Fast correlation-based filter (FCBF) is a feature selection method originally proposed for microarray data analysis [30] and adopted for other domains with very high-dimensional data [11]. The idea of FCBF is that the features that are worth keeping should be correlated with the class variable but not correlated among themselves. If they are mutually correlated, one feature from the correlated group will suffice. By design, the interval feature set will contain many redundant features, which makes FCBF particularly suitable.

FCBF starts by ranking the features according to their mutual information with the class variable and removing all features whose mutual information is below a chosen threshold value. Subsequently, features are removed from the remaining list by considering simultaneously their predictive value and their relationship with other features. Feature $x$ is removed from the list if there exists feature $y$ in the list, which is a better predictor of the class label than $x$, and feature $x$ is more similar to feature $y$ than to the class label variable. The ‘similarity’ is measured through mutual information. The process runs until there are no more features that can be removed. The number of selected features depends on the data and partly on the threshold value used to cut off the initial tail of features with low relevance.

3 Classification methods

We chose the nearest neighbour classifier (1 nn), which has been praised for being simple, accurate and intuitive. Next, the support vector machine classifier (SVM) has been the classifier of choice in an overwhelming amount of neuroscience studies. In spite of the scepticism towards using classifiers of increased complexity for EEG data [7], classifier ensembles have made a successful debut in the past decade [17, 23, 26, 29]. Here, we chose the random forest ensemble [3] (RF) because of its accuracy and ability to work with high-dimensional data. Each RF consisted of 100 individual trees.

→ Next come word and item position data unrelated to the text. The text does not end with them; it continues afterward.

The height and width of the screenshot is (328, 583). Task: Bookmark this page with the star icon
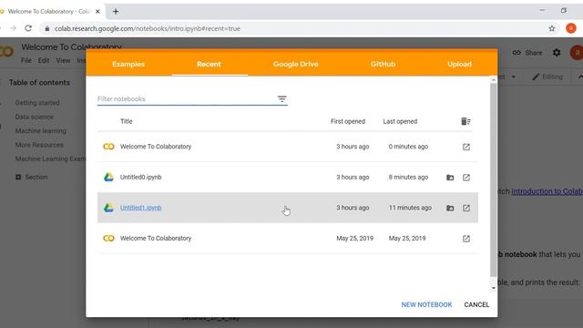coord(552,28)
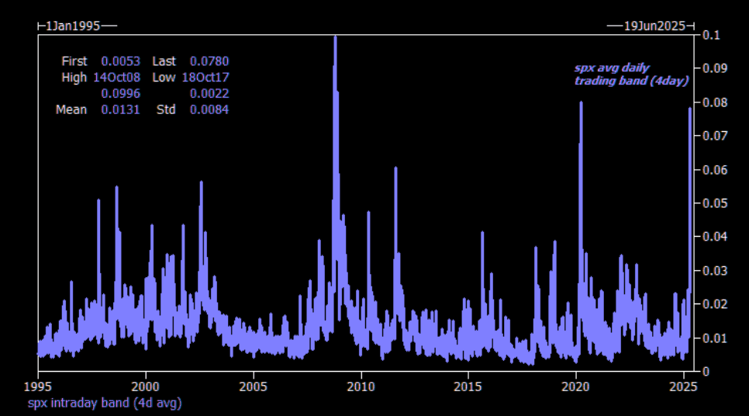749x416 pixels.
Task: Click the Mean value 0.0131
Action: click(120, 110)
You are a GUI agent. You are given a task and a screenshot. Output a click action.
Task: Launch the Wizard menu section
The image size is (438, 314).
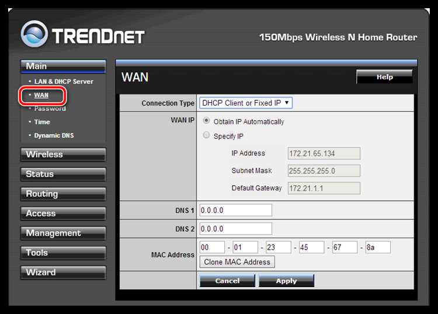(x=63, y=273)
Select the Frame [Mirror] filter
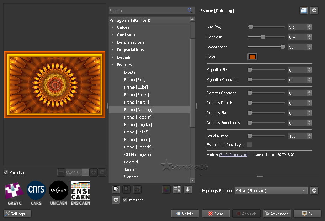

If not specified otherwise, all feature extraction and classification methods were used within Weka^{Footnote 4} [8], with the default set-up. Two kernels were considered for the SVM: linear $K(x,y)=\langle x, y \rangle $ and perceptron $K(x,y)=||x-y||_2$ [13]. The latter is less known than the RBF kernels but has the advantage of not requiring any parameter tuning.

For some classification methods, the results could be very different if the parameters where adjusted instead of using default values. The focus of this work is the comparison of feature-extraction methods on different electrodes, not the comparison among different classification methods. For each considered classification method, the feature-extraction methods are compared. Nevertheless, it must be noted that the reported results could be probably improved with a thorough adjustment of the parameters.

4 Experiments

The method that we recommend in this study is interval feature extraction followed by FCBF. To the best of the authors’ knowledge, interval features have not been applied previously to ERP classification, either as a full set or after FCBF filtering. The purpose of this experiment is to compare the interval features + FCBF with the traditional feature-extraction methods for pre-processing of ERP data for classification. To make the comparisons fair, we applied FCBF to all competing methods as well.

4.1 Datasets

Face/Car data. The first dataset is about distinguishing between images of faces and of cars. A negative peak segment of the ERP, labelled N170, is commonly acknowledged to be larger in amplitude for face stimuli compared with any other visual object. Recently, the face selectivity of the N170 has been challenged [27]. The dataset used in this study came from [5]. Stimuli were 400 grey-scale pictures of faces and cars, all presented in full-front views, scaled to produce a similar size and width/height ratio, and centred on the screen. The responses of each participant to the same group of stimuli were averaged to obtain the ERPs. The original data consisted of 64 electrodes and 44 ERPs for each electrode: 22 from class ‘Face’ and 22 from class ‘Car’. Each ERP spanned exactly 300 ms starting at the onset of the event.
Alcoholism data. The second dataset arises from a study to examine EEG correlates of genetic predisposition to alcoholism. The dataset is included in the UCI machine-learning repository collection [6]. It contains measurements from 64 electrodes placed on standard locations on the subject’s scalps which were sampled at 256 Hz for 1 s [31]. There were two groups of subjects: alcoholic and control, which are the two class labels to discriminate between. Each subject was exposed to either a single stimulus (S1) or to two stimuli (S1 and S2), which were pictures of objects chosen from the 1980 Snodgrass and Vanderwart picture set [24]. The three experimental scenarios were as follows (a) single stimulus S1; (b) two matching stimuli (S1 and S1); (c) two different stimuli (S1 and S2). The chosen dataset contains data for 10 alcoholic and 10 control subjects, with 10 runs per subject per scenario.

4.2 Experimental protocol

Ten times tenfold cross-validation was carried out for each classifier model, thus, giving 100 testing accuracies from which the average accuracies were calculated. The repeat of the cross-validation was done to reduce the effect of the split of the folds.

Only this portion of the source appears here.